[EXERCISE MATERIALS]
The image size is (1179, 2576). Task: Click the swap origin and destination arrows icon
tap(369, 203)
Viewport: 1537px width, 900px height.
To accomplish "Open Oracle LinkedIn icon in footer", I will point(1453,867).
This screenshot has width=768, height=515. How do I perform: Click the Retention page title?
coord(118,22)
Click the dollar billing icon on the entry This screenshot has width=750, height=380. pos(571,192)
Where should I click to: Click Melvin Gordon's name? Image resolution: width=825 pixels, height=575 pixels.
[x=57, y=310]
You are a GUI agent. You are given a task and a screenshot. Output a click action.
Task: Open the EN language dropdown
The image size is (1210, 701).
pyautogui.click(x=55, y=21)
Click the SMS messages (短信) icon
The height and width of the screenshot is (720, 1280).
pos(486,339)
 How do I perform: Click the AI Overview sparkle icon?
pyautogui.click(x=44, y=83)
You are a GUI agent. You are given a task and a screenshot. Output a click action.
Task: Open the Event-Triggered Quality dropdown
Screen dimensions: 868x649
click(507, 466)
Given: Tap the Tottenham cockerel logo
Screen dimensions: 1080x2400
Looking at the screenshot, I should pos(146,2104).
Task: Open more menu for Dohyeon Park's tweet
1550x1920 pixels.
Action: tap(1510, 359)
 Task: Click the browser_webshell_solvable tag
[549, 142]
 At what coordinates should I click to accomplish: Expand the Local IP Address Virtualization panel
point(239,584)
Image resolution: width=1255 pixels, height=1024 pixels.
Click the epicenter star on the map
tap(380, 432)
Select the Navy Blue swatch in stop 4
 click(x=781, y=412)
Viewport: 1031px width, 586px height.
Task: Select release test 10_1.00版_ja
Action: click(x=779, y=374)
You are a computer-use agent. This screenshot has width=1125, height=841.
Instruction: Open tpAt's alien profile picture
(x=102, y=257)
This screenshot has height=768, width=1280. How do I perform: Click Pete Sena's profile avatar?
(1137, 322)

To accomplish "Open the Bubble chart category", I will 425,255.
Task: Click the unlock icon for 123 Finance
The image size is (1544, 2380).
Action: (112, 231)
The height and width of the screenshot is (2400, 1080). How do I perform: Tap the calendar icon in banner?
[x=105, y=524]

[WHAT IS EXPECTED] Extract every line above containing the word "will".

[OUTPUT OF THE EXERCISE]
To accomplish "Open Oracle LinkedIn icon in footer", I will point(1453,867).
To accomplish "Open the Bubble chart category", I will 425,255.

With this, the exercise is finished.